A jack element may be substantially coaxial with an axis of rotation and may be disposed in the bore of the drill string. The jack element may also have a distal end extending beyond the working face of the drill bit. The jack element and the driving mechanism may rotate opposite each other. The jack element may be adapted to be stationary with respect to a formation and the drill bit is adapted to rotate around the jack element. A portion of the nozzle may be disposed around the jack element.

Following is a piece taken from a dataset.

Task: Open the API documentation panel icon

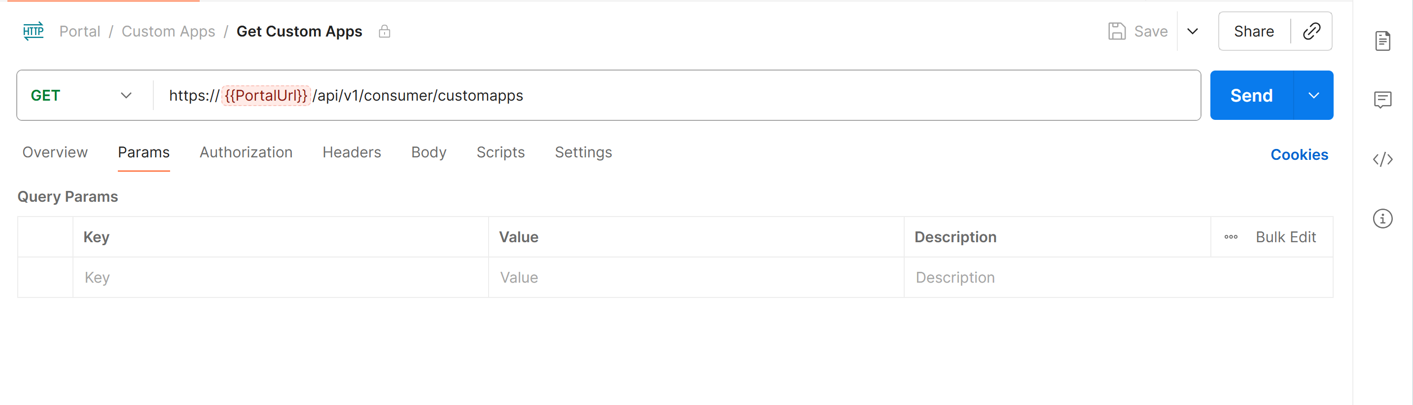Action: click(x=1384, y=40)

In some embodiments, a plurality of fluid ports may be formed in the second disc and may direct fluid to a plurality of nozzles. The nozzles may be disposed in the working face of the drill bit such that the fluid that passes through the nozzles may be used for cooling elements on the working face. The plurality of nozzles may be positioned at different angles with respect to a central axis of the drill bit. This may be beneficial in that a fluid pulse may contact the formation at different angles in order to selectively steer the drill string in different angles. A portion of the drilling fluid may be passed through the fluid ports of the first and second discs. Also, a portion of the fluid may bypass the rotary valve such that it is directed to a bore in the drill bit.

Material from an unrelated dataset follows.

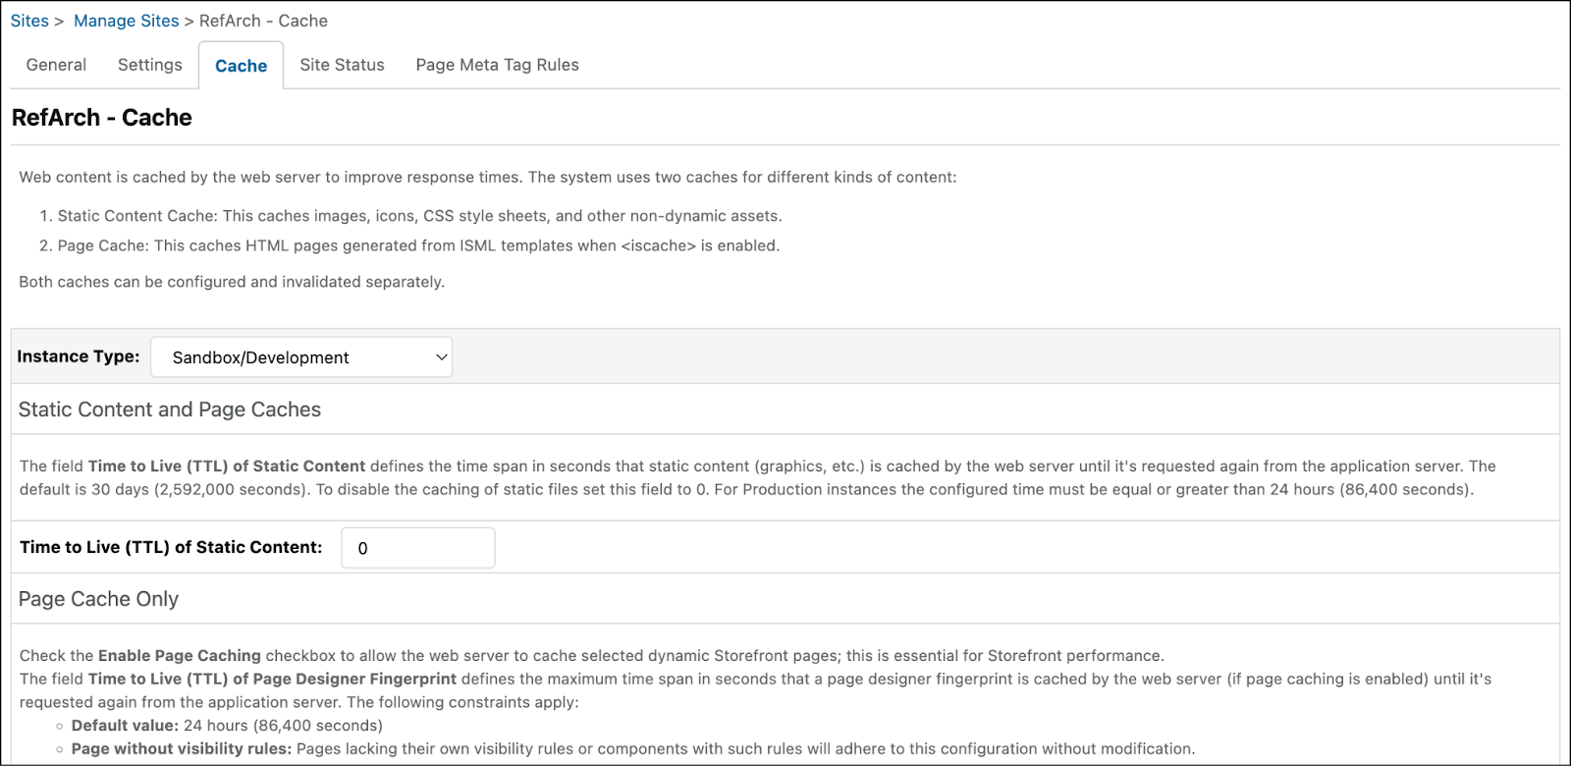Click the Instance Type label

point(79,356)
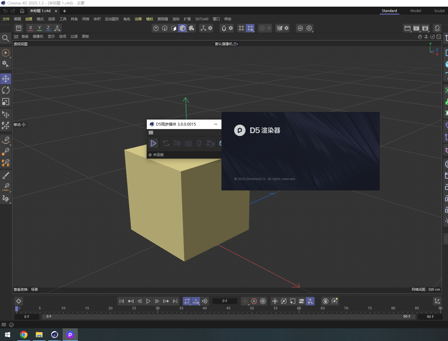Select the Rotate tool in left toolbar
The height and width of the screenshot is (341, 448).
click(x=6, y=90)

The flat surface between the first and second discs may comprise a material selected from the group consisting of chromium, tungsten, tantalum, niobium, titanium, molybdenum, carbide, natural diamond, polycrystalline diamond, vapor deposited diamond, cubic boron nitride, TiN, AlNi, AlTiNi, TiAlN, CrN/CrC/(Mo, W)S2, TiN/TiCN, AlTiN/MoS2, TiAlN, ZrN, diamond impregnated carbide diamond impregnated matrix, silicon bounded diamond, and/or combinations thereof. In some embodiments, the rotary valve may be disposed within the drill bit. The driving mechanism may operate at different speeds, which may be controlled by a closed loop system. The rotary valve may also be in communication with a telemetry system. It may also be beneficial to turn the rotary valve off and on so that the drill string may drill in a straight line or at a desired angle. A rotor may connect the first disc to the driving mechanism.

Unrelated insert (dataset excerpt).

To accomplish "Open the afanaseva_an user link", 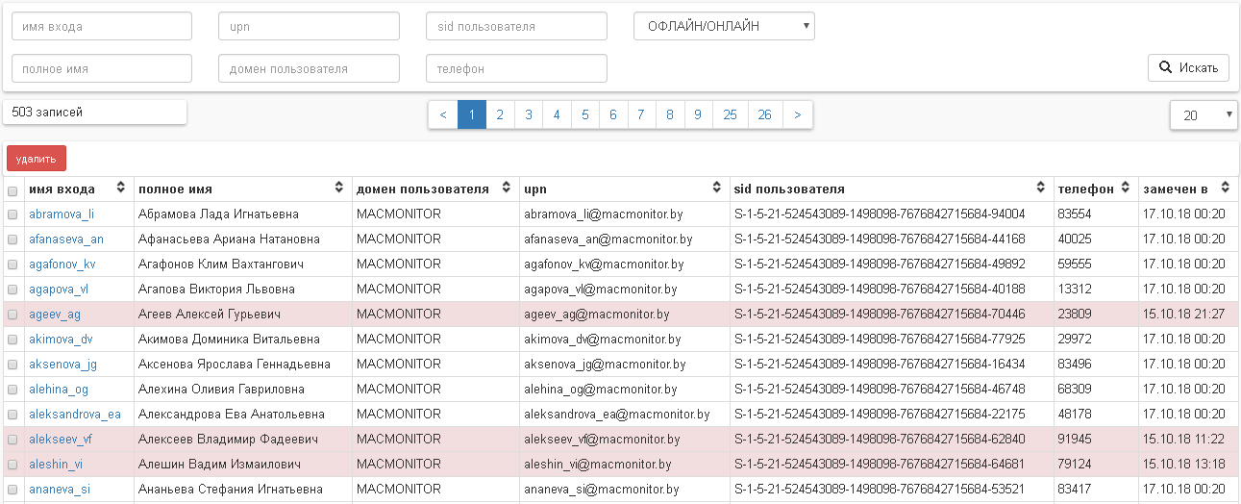I will tap(66, 239).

In another aspect of the invention a method has steps for steering a drill string through a formation with a drill string having a rotary valve disposed within its bore. The valve has a first disc attached to a driving mechanism and a second disc axially aligned with and contacting the first disc along a flat surface.

When fluid is passed through the bore from the surface, a portion of the fluid is selectively passed through ports formed in each of the discs into a nozzle disposed in a drill bit by rotating the discs relative to another by the driving mechanism such that the ports periodically align. A fluid pulse is formed by the aligning of the ports against the formation. The drill bit is steered by directing the fluid pulse against the formation in a selected azimuth proximate the drill bit so that the formation is eroded along the selected azimuth. Thus, the drill bit may drill in the direction of the selected azimuth.

FIG. 1 is a perspective diagram of an embodiment of a drill string suspended in a borehole.

FIG. 2 is a perspective diagram of an embodiment of a drill bit.

FIG. 3 is a cross-sectional diagram of another embodiment of a drill bit.

FIG. 4 is a sectional diagram of an embodiment of a valve in a drill string component.

FIG. 5 is a sectional diagram of another embodiment of a valve in a drill string component.

FIG. 6 is a cross-sectional diagram of another embodiment of a drill bit.

FIG. 7 is a cross-sectional diagram of another embodiment of a drill bit.

FIG. 8 is a cross-sectional diagram of a driving mechanism.

FIG. 9 is a diagram of an embodiment of a method for steering a drill string.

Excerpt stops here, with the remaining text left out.